By Neil Trainis
Exclusive: Boots has said it is working with “external” medicines regulators and professional bodies to try and stop the misuse of opioids.
A spokesperson for the multiple told Independent Community Pharmacist the company is committed to addressing what NHS England has described as “an opioid epidemic” in the UK.
A study published by The Lancet revealed opioid prescribing in England more than doubled between 1998 and 2018. It also increased by 34 per cent between 1998 and 2016, going from 568 prescriptions per 1,000 patients to 761 per 1,000.
“To help tackle misuse of opioid painkillers, Boots is working closely with external medicines regulators and professional bodies to address this problem. In addition, it has devised a Codeine Patient Safety Card which is used by pharmacy team members to support appropriate sales of codeine-containing medicines,” the spokesperson said.
They said Boots recently launched a training programme for its network of 5,000 pharmacists to support them to “help patients manage pain holistically through a range of medicines, other healthcare products and lifestyle advice".
The issue of wider opioid misuse was thrown into the limelight on Tuesday when three of the largest pharmacy chains in America, Walgreens Boots Alliance, CVS and Walmart, were found by a federal court to be liable of helping fuel the opioid epidemic in two Ohio counties. Two other companies, Giant Eagle and Rite Aid, settled lawsuits earlier this year and CVS said it would appeal.
In the UK, opioid overprescribing was the subject of a year-long study led by researchers from the University of Leeds that resulted in 15,000 fewer patients being prescribed painkillers.
During the study, 316 GP surgeries in West Yorkshire were given an update every two months on how many patients at their practice had been prescribed an opioid, with the exception of cancer patients or those with drug dependency. Another 130 practices in a control group in the same area did not receive any feedback.

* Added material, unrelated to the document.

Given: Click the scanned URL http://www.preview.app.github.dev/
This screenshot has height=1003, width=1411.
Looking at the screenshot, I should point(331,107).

As well as receiving an update, doctors were reminded to “initiate opioids with caution” and decide if a patient should continue receiving an opioid.
The opioid prescribing rate in the months before the study in the 316-strong group was increasing by 0.18 per 1,000 patients a month but during the trial, it fell by 0.11 per 1,000 patients. In the control group, it was 0.36 per 1,000 patients a month, rising to 0.54 per 1,000 patients.
The researchers said more than 400,000 fewer patients would take opioids if the trial took place across the UK.